Be unstoppable in spite of fears and doubts. Taken from the interwebs.  Unsure of where.

Be unstoppable in spite of fears and doubts. Taken from the interwebs. Unsure of where.

I did not change the goal to fit the deadline.  I played full out until the end.  When you bring it until the end, even if you didn’t make the goal, you feel like you’ve won.  You have momentum that continues to build, and that is an AMAZING feeling.

If you stop before the deadline though, and then give up on achieving it at all?  The pain of regret is worse than the pain of failure, and can stop you in your tracks.  We’ve all been there, knowing that we could have done something more.  However, dwelling on the past and beating yourself up about it does not serve anyone.  Move on and decide to do it better.

Vision and the “New” Reality

I was sending a text to a friend tonight who needed some encouragement.  And all of a sudden I could SEE my path like it was a reality.  And it IS a reality, which is the key to my whole being right now.  I can see myself at the center of the most positive, enlightened people on the planet, and giving them the gift to change their future.  I see myself sponsoring an Olympic C-1 paddler to get their dream of representing their country.  I see myself helping EVERY kid who wants to get on the water (paddling, whatever) when they do not have the opportunity to do so.  I see myself helping hundreds of people learn how to paddle and learn their sense of confidence.

You are allowed to be human.

You are allowed to be human.

I feel calm, almost at peace.  Except at the same time my soul is humming with certainty and purpose.  For the first time ever, I have a very clear vision of what is to come.  I have had a series of epiphanies the last few months, and they have all lead to THIS moment in time.  It has never been this clear, and never with this kind of inspired action.

The best part of my above vision?  I get to that level of achievement that by helping other people get what they want.  For those that know me, it is an innate part of my personality.   I crave it like people crave chocolate.

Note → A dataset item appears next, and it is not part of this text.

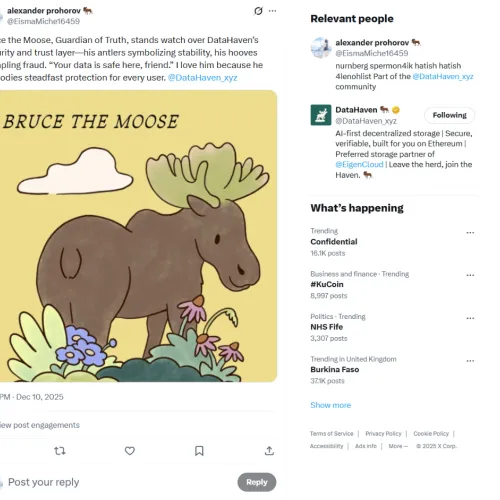The width and height of the screenshot is (500, 500).
Task: Like the post with the heart icon
Action: tap(130, 451)

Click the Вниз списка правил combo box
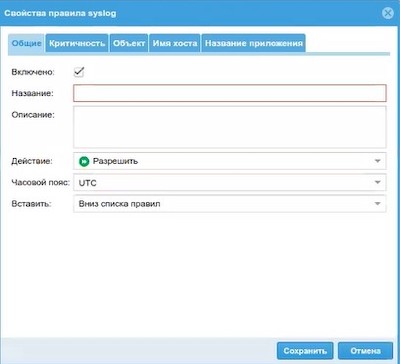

The weirdest part of tonight was I did not consciously make a decision.  My mind and soul decided for me.  All of a sudden at 9:00 this evening, the timer went “Pop” and it was like an explosion.  And right now, it’s like an all-consuming fire running through my veins to cleanse myself and I really want to run like 10 miles.

I feel epically, utterly different than I ever have before.  Different than last month by ten-fold.  I feel it with a certainty that is unlike any other I have felt before.  This is my life, and I am owning it starting TODAY.